[Exercice demandé a] Reproduisez à l'identique les lignes des enregistrements qui commencent à la ligne contenant « The width and height of the screenshot is (800, 471). » et vont jusqu'à la fin des enregistrements, ces deux bornes comprises.

[Extrait à lire]
+ + + + + + +

Premier constat en arrivant sur place: le bruit! Craintes et doutes... Pourrons-nous entendre les signaux... Marchera-ce? Marchera-ce pas? Second constat (toujours lié au premier): re-bruit! Nouvelles craintes, nouveaux doutes... Pourrons-nous nous faire entendre? Et enfin, troisième constat: cet endroit (l'aire de restauration) est déjà un lieu qui, par définition, permet de s'arrêter... par conséquent, l'impact (visuel, social) de la performance n'est-il pas un peu diminué?

Alea jacta est.

Nous nous dispersons alors, autant que faire se peut, tentant de nous fondre (!) dans le paysage humain. Le temps passe...

Et soudain, PAF! Le sac gonflé éclate; il nous faut nous immobiliser.

Cinq longues minutes... 300 secondes... C'est long. Simple en apparence, ce geste nous emplit pourtant d'adrénaline...

Nouveau signal, lecture cacophonique et décalée, par dix personnes d'un texte rendant hommage au théâtre d'ici... Nouveau signal, lecture plutôt réussie, à mon sens, de texte de Robert Lepage par trente personnes...

Ce fut fort agréable... Amusant. Et il est fantastique de noter la solidarité de tout le mileu... Toutes les compagnies, des artisans de toutes les sphères théâtrales, des spectateurs, des étudiants... Faire quelque chose tous ensemble donne de l'espoir... du moins, sur le coup...

C'était NOTRE Moment d'arrêt sur le théâtre.
__________________________

Juste avant cette performance, on m'a posé une question que je restitue ici de mémoire (et donc pas nécessairement fidèlement): est-ce que je crois en l'utilité (se faire entendre, marquer le public, le sensibiliser) d'un tel acte? Spontanément, j'ai répondu non. Probablement qu'après, j'aurais répondu la même chose... mais avec plus de nuances... plus de réflexions...

Voici les cinq commenaires reçus pour ce billet (restitués ici à cause du changement de blogue)

marilune a dit…

Tu as piqué ma curiosité!!!

J'aimerais bien savoir quelles sont ces nuances et ces explications!!!

31 mars 2008 15:12

Yoyo a dit…

Ça pourrait marcher... selon le lieu choisi...et selon l'objectif du projet...
Le fait que ce soit du théâtre invisible (ou que les participants se fondent dans la masse) est problématique si on souhaite faire de cet événement un «manifeste», ou un «coup d'éclat», ou un «soulignement» pour le théâtre... Les spectateurs obligés ne voient que des «trippeux» qui arrêtent... bien sûr, cela les questionne... Mais font-ils vraiment le lien entre le théâtre et ces statues? Prennent-ils conscience du milieu régional? J'en doute... N'eût-il pas mieux valu que nous portions tous un costume?

+ + + + + + +

[Liste des données]
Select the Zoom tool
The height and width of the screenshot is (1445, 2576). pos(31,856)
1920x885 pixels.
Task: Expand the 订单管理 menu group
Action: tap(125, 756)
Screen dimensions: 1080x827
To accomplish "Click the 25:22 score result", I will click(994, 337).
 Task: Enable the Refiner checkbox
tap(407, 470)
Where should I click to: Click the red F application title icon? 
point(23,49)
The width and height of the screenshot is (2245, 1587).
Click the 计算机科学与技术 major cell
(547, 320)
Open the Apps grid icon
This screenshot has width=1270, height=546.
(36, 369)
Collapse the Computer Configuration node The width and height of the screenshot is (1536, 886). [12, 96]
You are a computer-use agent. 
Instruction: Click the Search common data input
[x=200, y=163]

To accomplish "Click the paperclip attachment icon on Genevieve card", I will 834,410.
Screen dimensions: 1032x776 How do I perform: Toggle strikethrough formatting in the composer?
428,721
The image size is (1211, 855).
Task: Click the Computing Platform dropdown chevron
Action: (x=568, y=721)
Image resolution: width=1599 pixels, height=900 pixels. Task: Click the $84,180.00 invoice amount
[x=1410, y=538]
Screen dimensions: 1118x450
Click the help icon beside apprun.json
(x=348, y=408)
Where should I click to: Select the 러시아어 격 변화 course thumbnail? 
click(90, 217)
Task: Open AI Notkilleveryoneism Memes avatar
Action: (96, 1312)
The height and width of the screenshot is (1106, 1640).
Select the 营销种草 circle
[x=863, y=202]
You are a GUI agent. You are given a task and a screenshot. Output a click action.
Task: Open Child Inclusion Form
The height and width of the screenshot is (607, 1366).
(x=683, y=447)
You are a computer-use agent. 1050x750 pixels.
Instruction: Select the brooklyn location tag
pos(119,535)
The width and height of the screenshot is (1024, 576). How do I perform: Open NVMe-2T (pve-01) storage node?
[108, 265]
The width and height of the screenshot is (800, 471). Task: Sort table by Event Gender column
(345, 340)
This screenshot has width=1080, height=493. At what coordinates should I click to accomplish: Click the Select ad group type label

+ + + + + + +

[Exercice demandé b] Renvoyez mot pour mot le passage de l'extrait à lire qui s'ouvre sur les mots « Ce fut fort » et se termine par « plus de réflexions... ».

[Résultat a]
The width and height of the screenshot is (800, 471). Task: Sort table by Event Gender column
(345, 340)
This screenshot has width=1080, height=493. At what coordinates should I click to accomplish: Click the Select ad group type label

[Résultat b]
Ce fut fort agréable... Amusant. Et il est fantastique de noter la solidarité de tout le mileu... Toutes les compagnies, des artisans de toutes les sphères théâtrales, des spectateurs, des étudiants... Faire quelque chose tous ensemble donne de l'espoir... du moins, sur le coup...

C'était NOTRE Moment d'arrêt sur le théâtre.
__________________________

Juste avant cette performance, on m'a posé une question que je restitue ici de mémoire (et donc pas nécessairement fidèlement): est-ce que je crois en l'utilité (se faire entendre, marquer le public, le sensibiliser) d'un tel acte? Spontanément, j'ai répondu non. Probablement qu'après, j'aurais répondu la même chose... mais avec plus de nuances... plus de réflexions...